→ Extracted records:
------------------------------------
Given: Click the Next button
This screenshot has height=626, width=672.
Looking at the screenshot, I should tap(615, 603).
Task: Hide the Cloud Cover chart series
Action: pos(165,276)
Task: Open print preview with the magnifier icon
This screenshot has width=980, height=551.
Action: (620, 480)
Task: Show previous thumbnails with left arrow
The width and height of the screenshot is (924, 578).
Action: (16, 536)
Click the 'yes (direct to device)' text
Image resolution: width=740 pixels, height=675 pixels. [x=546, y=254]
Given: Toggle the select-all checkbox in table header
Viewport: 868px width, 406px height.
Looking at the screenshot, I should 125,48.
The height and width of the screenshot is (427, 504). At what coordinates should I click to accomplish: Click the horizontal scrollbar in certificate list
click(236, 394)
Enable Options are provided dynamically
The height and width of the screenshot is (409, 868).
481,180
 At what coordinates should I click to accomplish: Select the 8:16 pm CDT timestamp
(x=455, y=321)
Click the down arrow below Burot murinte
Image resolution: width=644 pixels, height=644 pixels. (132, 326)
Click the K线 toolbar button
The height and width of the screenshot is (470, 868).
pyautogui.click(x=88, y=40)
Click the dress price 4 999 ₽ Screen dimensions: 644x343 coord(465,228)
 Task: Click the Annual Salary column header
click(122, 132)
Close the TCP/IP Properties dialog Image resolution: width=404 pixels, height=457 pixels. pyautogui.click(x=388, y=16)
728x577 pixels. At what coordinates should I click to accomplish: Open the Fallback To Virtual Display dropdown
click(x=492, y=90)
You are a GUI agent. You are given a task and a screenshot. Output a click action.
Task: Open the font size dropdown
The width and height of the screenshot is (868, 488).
------------------------------------
→ Task requirements: Go through the data and retype all of it exactly.

→ Solution to this exercise:
Given: Click the Next button
This screenshot has height=626, width=672.
Looking at the screenshot, I should tap(615, 603).
Task: Hide the Cloud Cover chart series
Action: pos(165,276)
Task: Open print preview with the magnifier icon
This screenshot has width=980, height=551.
Action: (620, 480)
Task: Show previous thumbnails with left arrow
The width and height of the screenshot is (924, 578).
Action: (16, 536)
Click the 'yes (direct to device)' text
Image resolution: width=740 pixels, height=675 pixels. [x=546, y=254]
Given: Toggle the select-all checkbox in table header
Viewport: 868px width, 406px height.
Looking at the screenshot, I should 125,48.
The height and width of the screenshot is (427, 504). At what coordinates should I click to accomplish: Click the horizontal scrollbar in certificate list
click(236, 394)
Enable Options are provided dynamically
The height and width of the screenshot is (409, 868).
481,180
 At what coordinates should I click to accomplish: Select the 8:16 pm CDT timestamp
(x=455, y=321)
Click the down arrow below Burot murinte
Image resolution: width=644 pixels, height=644 pixels. (132, 326)
Click the K线 toolbar button
The height and width of the screenshot is (470, 868).
pyautogui.click(x=88, y=40)
Click the dress price 4 999 ₽ Screen dimensions: 644x343 coord(465,228)
 Task: Click the Annual Salary column header
click(122, 132)
Close the TCP/IP Properties dialog Image resolution: width=404 pixels, height=457 pixels. pyautogui.click(x=388, y=16)
728x577 pixels. At what coordinates should I click to accomplish: Open the Fallback To Virtual Display dropdown
click(x=492, y=90)
You are a GUI agent. You are given a task and a screenshot. Output a click action.
Task: Open the font size dropdown
The width and height of the screenshot is (868, 488).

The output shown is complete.